Space is a loading screen in Starfield, a very Bethesda first-person adventure about exploring the surfaces of so many stars. You are one of many versions of You, who travel these stars, in a long and paralleled timeline of space travelers and the game puts You right into that situation — it’s very funny but it takes like five minutes from being Some Space Miner until You become The Most Important Person in the Universe.

It has a lot to do with Obvlivion and Skyrim structure-wise and if you enjoy both of these games, you will enjoy this one, too, because it is deterministically, always going to be a Bethesda game, no matter it’s outsized ambitions, which you begin to understand as actually quite practical when you get into the rhythms of the game.

The rhythms of the game, for better or worse, go like this: you move between planets and loading screens, land somewhere and progress the story, side story, or resource gather, then go to another planet and do something else with that story or those resources. Eventually, you will unlock all the right tools so that the game opens up mechanically and the full expression is more clear, but that may be a dozen hours or more in, depending on which thing you are doing, and where you spend your upgrade points after doing it.

The thing is that once you do reach this point, although the game is standard Bethesda fare until then, the new things it’s doing do begin to open up. First you play something like what you have played, and then eventually, the game comes into its own — Starfield becomes Starfield here.

The developers have put so much in the game. You will not see everything. No chance. They have designed enough to keep someone here for a long time. The long game just isn’t that interesting.

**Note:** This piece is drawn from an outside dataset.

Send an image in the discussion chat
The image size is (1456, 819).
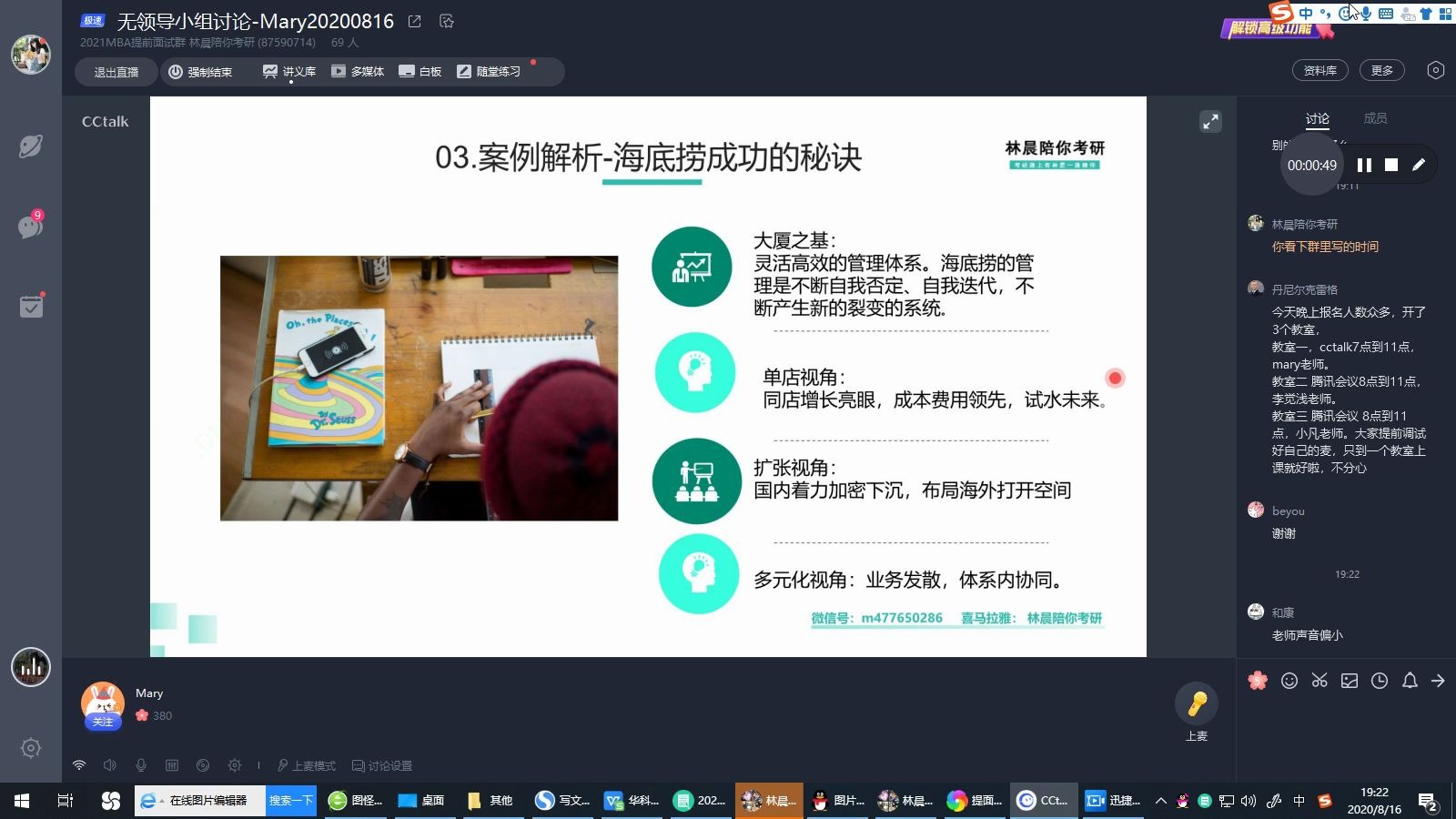click(1350, 680)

Where the game peaks is late into the story and in the faction missions — here you have already come to define the new mechanics, have unlocked enough to have agency over your own story, and probably have a sufficient build and character attributes that do what you want them to do.

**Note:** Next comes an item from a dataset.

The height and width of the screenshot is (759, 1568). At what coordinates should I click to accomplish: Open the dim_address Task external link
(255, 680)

At its best, it’s a fairly advanced model of what Bethesda games have always done. If you do not like those games, do not bother. If you do, you’ll find the same things to like here.

There are some great times in Starfield. Moments of awe when you land on planets and just look around at what modern games can do. It’s astounding-looking and richly aesthetic. There are limitations, in that way that certain RPGs only give back what you put into them. If you put in the effort, Starfield inevitably does reward the player with a space in the stars that is all their own.